Lo que no se perdona 1

Capitulo 6 "Desenterrando La Verdad Oculta En El Corazón".".

"Dentro De La Sala De Reuniones"

Rey: Elegir entre el Deber y el Amor es difícil.

Príncipe (pregunta, recordando lo que dijo anteriormente): Tuviste que elegir entre El Deber y El Amor?

El rey miró a su hijo y habló con voz profunda:

Rey: Sí... A veces la felicidad exige valentía. Para sellar el acuerdo de paz entre los Paltas y los Enikenses, yo debía haberme casado con una princesa palta, Basirae... pero me enamoré de su hermana mayor, Danae.

El príncipe lo miró aún más desconcertado.

Rey: El verdadero nombre de tu madre era Danae. Cuando nos casamos y ella se convirtió en mi reina, yo le di un nuevo nombre y "una nueva vida". Ella era una princesa palta destinada a casarse con Dalsem. Pero ella me amaba a mí.

Rey: Dalsem también la amaba; pero ella huyó hasta aquí Yo le pedí que viniera. Para ese entonces, ya estaba enferma. Todo el mundo piensa que ella era la verdadera princesa y que enfermó del corazón en estas tierras.
Rey: A veces la conciencia me martilla por haberlo hecho. Pero mi corazón está en paz y eso me da fuerzas.

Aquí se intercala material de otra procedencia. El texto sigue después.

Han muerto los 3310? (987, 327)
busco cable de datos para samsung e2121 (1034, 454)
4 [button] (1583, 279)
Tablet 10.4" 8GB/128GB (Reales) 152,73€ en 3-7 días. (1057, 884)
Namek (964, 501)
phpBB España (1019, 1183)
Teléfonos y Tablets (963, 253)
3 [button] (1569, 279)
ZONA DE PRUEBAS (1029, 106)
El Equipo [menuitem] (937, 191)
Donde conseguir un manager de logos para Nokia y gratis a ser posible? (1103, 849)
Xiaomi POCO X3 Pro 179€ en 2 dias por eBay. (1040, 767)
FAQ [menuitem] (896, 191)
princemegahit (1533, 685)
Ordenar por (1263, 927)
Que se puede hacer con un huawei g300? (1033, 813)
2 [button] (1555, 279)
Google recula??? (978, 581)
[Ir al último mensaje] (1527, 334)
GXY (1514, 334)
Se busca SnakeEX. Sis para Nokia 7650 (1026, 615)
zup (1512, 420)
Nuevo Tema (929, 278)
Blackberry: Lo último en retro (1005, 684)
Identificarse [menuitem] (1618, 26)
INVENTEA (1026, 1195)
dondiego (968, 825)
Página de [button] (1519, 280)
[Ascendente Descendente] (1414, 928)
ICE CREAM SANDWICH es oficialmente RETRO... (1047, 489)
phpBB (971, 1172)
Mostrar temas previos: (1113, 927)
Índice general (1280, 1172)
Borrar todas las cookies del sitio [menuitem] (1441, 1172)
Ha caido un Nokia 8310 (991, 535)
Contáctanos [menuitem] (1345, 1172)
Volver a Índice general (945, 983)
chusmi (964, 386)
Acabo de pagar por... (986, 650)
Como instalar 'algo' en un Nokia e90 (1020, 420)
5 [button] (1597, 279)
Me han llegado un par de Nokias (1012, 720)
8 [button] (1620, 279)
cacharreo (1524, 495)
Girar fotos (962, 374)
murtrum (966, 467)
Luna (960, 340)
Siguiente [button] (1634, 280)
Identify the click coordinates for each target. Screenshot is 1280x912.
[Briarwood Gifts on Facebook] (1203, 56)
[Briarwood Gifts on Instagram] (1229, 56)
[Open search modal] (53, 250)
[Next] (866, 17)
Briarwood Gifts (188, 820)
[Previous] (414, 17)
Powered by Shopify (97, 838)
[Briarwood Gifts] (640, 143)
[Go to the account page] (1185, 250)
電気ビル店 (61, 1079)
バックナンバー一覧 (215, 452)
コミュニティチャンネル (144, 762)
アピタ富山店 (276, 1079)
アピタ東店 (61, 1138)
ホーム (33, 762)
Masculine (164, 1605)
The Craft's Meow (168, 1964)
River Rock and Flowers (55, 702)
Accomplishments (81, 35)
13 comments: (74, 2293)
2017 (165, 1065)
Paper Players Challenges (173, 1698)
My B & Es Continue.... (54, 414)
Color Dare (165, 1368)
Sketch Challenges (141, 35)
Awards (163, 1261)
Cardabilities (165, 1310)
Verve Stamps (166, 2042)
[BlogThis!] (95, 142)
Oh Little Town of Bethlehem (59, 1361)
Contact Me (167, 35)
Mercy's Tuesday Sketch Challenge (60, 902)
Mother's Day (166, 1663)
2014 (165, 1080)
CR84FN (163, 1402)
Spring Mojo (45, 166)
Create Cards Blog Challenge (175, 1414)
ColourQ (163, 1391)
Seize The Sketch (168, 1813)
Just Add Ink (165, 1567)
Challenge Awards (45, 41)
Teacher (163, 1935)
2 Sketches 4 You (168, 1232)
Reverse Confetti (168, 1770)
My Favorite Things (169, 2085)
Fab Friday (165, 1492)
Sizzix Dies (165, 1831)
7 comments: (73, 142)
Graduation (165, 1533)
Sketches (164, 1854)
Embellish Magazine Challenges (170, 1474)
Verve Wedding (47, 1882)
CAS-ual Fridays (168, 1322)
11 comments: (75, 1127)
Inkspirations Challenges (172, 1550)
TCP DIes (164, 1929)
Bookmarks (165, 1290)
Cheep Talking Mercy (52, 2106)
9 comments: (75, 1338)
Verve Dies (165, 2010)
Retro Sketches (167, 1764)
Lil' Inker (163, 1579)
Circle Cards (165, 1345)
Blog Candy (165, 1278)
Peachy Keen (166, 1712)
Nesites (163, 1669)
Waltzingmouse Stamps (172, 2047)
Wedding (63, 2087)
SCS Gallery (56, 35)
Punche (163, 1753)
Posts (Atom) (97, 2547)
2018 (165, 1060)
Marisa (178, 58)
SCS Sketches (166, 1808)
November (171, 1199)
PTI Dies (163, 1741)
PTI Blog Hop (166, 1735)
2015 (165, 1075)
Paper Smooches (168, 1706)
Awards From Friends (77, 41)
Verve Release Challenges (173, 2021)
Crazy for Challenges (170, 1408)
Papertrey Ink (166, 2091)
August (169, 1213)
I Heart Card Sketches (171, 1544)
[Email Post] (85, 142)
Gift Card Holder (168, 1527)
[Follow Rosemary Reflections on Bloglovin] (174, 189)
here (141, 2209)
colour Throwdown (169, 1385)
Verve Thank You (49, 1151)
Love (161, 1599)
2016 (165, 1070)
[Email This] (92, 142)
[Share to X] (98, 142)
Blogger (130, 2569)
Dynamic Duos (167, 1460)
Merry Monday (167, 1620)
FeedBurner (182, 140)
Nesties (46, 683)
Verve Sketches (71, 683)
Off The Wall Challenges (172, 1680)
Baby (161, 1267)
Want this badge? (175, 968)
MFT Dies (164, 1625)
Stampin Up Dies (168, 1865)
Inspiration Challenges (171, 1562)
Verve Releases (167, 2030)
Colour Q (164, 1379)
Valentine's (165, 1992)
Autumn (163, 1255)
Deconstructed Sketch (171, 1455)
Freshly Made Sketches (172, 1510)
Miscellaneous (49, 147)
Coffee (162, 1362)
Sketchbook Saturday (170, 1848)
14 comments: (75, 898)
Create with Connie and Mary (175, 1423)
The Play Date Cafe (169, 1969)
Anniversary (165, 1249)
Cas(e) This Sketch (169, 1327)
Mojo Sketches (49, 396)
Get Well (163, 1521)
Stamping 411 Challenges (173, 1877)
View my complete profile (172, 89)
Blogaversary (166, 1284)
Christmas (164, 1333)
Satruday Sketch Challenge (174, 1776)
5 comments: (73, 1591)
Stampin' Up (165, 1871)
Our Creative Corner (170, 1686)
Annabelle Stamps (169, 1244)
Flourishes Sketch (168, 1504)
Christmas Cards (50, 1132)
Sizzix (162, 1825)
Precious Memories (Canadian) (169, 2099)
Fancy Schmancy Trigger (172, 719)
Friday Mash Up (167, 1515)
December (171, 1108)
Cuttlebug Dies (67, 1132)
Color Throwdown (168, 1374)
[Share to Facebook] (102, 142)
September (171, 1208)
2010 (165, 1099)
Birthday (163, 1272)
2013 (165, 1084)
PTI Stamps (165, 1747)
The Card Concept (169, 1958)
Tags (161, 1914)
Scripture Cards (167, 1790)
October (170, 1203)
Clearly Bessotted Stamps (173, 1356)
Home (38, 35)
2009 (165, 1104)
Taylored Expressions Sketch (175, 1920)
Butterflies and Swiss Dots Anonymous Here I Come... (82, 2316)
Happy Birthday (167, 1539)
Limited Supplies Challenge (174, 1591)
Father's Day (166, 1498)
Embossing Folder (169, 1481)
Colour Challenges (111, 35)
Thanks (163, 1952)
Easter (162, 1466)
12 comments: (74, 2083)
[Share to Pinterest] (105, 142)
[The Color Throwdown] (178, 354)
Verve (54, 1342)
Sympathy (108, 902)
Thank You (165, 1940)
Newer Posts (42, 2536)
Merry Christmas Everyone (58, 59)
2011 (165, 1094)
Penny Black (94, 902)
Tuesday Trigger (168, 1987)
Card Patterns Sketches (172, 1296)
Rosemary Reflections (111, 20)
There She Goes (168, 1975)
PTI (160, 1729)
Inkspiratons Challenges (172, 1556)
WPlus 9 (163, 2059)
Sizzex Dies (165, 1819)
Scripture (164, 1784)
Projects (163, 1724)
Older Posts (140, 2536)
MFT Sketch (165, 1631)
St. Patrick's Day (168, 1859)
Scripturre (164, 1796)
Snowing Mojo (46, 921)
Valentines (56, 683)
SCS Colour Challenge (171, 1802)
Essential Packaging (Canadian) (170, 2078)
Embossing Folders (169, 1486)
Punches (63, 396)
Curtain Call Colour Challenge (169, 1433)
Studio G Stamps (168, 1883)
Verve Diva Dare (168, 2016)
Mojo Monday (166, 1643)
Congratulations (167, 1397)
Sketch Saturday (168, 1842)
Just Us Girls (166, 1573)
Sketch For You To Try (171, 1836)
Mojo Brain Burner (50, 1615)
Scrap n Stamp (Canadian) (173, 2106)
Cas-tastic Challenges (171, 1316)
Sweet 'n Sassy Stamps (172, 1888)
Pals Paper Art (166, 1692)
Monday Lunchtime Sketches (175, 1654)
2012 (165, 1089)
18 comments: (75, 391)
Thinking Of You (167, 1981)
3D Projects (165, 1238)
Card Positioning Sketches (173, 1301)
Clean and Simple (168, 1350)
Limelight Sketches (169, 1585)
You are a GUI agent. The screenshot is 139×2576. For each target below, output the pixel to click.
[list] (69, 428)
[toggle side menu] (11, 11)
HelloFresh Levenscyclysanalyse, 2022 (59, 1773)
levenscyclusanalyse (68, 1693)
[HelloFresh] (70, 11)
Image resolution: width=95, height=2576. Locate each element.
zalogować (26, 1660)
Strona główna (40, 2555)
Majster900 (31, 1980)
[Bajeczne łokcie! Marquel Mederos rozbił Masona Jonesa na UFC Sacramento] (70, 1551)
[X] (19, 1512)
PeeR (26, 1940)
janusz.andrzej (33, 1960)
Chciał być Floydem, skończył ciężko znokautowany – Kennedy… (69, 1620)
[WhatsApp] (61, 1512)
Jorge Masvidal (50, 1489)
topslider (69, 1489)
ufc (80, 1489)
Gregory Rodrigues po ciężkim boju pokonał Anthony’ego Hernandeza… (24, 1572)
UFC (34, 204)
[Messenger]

Rey: Dalsem me odia y nunca me ha perdonado. Quiere destruirme, y cuando ella murió me acusó de irresponsable x "no cuidarla".
El príncipe guardó silencio por un momento, procesando la verdad recién revelada. Bajó la mirada, luchando con sentimientos encontrados. Finalmente, con voz contenida y un dejo de tristeza, respondió:

Príncipe: "Padre... Viví toda mi vida admirando historias de honor y sacrificio, pensando que el deber siempre era lo correcto. Pero lo que me cuentas... me muestra el peso real de amar y escoger el propio destino. No sé si podría ser tan valiente como tú, pero ahora entiendo mejor quién era mi madre... y quién eres tú.

Espero encontrar la fuerza para ser digno de ambos."

El ambiente quedó cargado de emoción y entendimiento, mientras padre e hijo compartían un momento de profunda humanidad.
Príncipe: "Pero lamentablemente para ti... Yo elijo el deber."

Se sentó en una silla, respiró hondo y agregó:

"Necesito procesar todo esto. Aún no sé por qué me ocultaste la verdad durante tanto tiempo."

El silencio llenó la sala, mientras el peso de las revelaciones se acomodaba entre padre e hijo.
El rey miró a su hijo con tristeza y comprensión, sabiendo que imponer el deber al corazón deja una huella profunda.

Rey: "Entiendo tu elección, hijo. Fui cobarde por ocultarte la verdad, pensando que así te protegía. Pero la verdad siempre sale a la luz, aunque duela. Tómate el tiempo que necesites. Aquí estaré, dispuesto a responder a tus preguntas cuando estés listo."

El silencio volvió a reinar en la sala. Dos generaciones, dos formas de encarar la vida: una marcada por el amor, la otra por el deber. El destino de ambos, y quizás de todo el reino, estaba a punto de definirse.

El príncipe, tras unos instantes de profunda reflexión, levantó la mirada hacia su padre y, con voz calmada pero firme, declaró:

Príncipe: "Yo elijo la paz."

Con esta sencilla frase, el príncipe dejó en claro su voluntad de romper el ciclo de rencores y sacrificios, buscando un camino distinto para su reino y su propia vida.

AMRAM

"SOLO TÚ PUEDES SABER LO QUE REALMENTE DESEAS".